╭─ Excerpted records

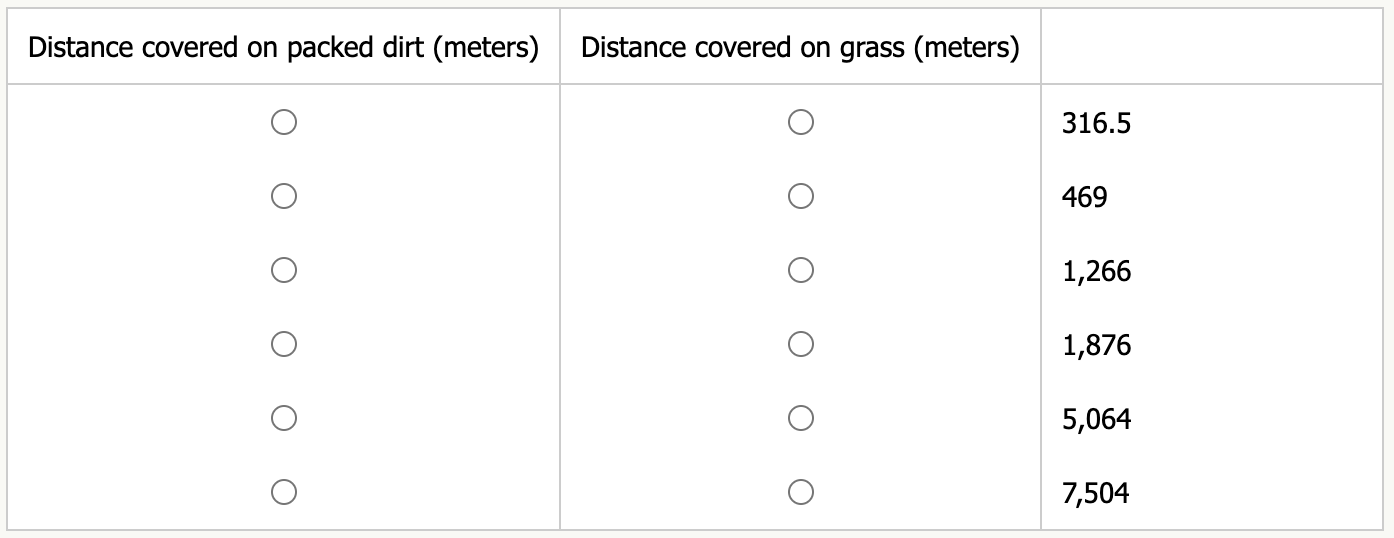Click the 5,064 value label
1394x538 pixels.
click(1096, 419)
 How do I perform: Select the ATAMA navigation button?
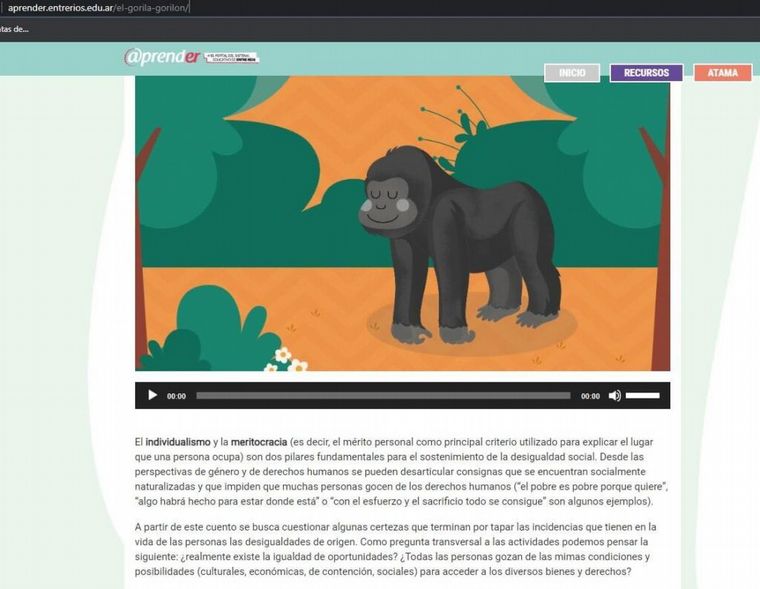pyautogui.click(x=722, y=73)
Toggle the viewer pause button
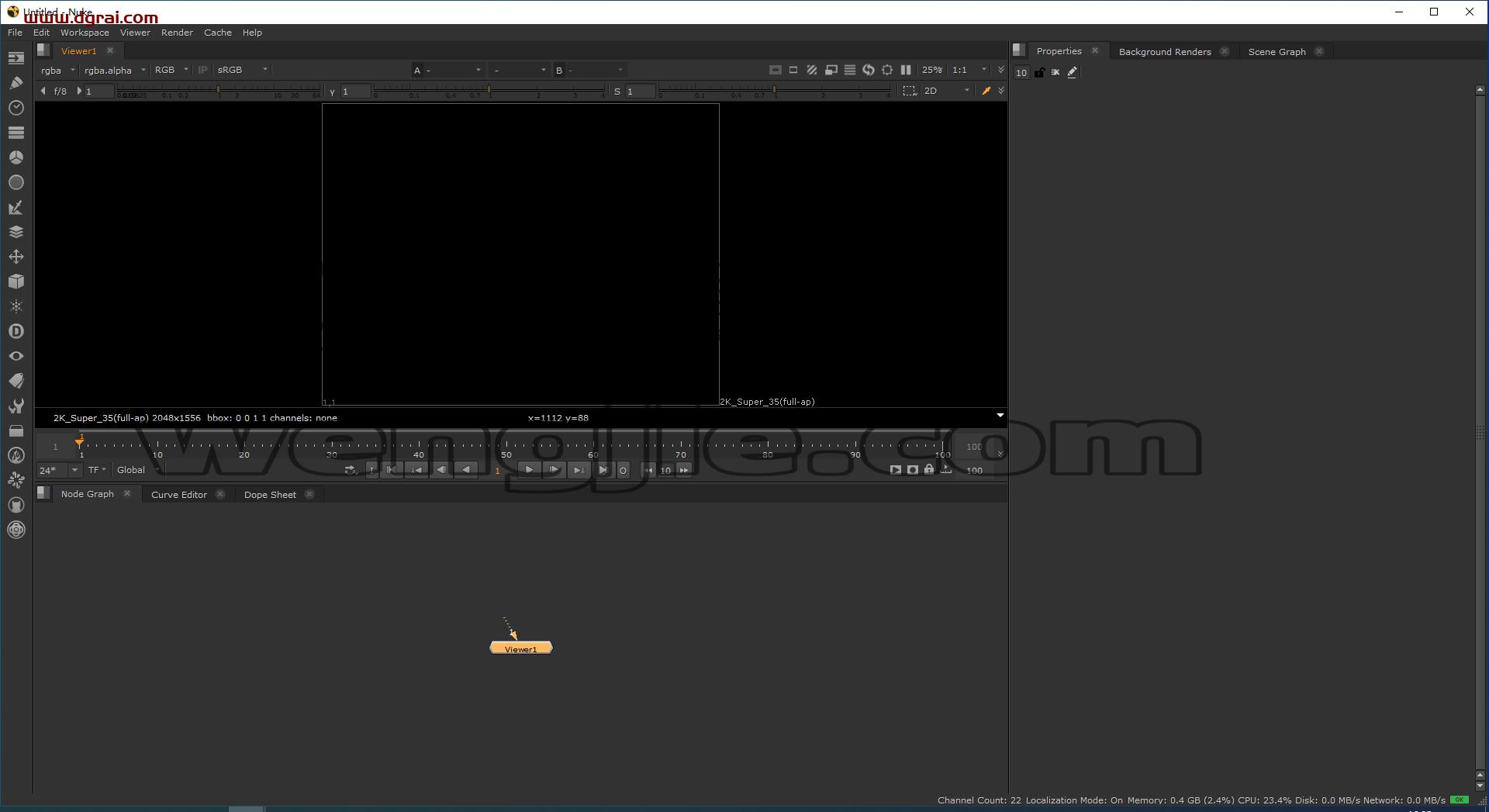Image resolution: width=1489 pixels, height=812 pixels. (906, 70)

╰─

What you need to do: Copy verbatim the span that begins at the line containing "How do I perform: Select" and ends at the last line of the material, inclusive of both; exclude pictures.

Answer to this problem:
 How do I perform: Select the ATAMA navigation button?
pyautogui.click(x=722, y=73)
Toggle the viewer pause button
Image resolution: width=1489 pixels, height=812 pixels. (906, 70)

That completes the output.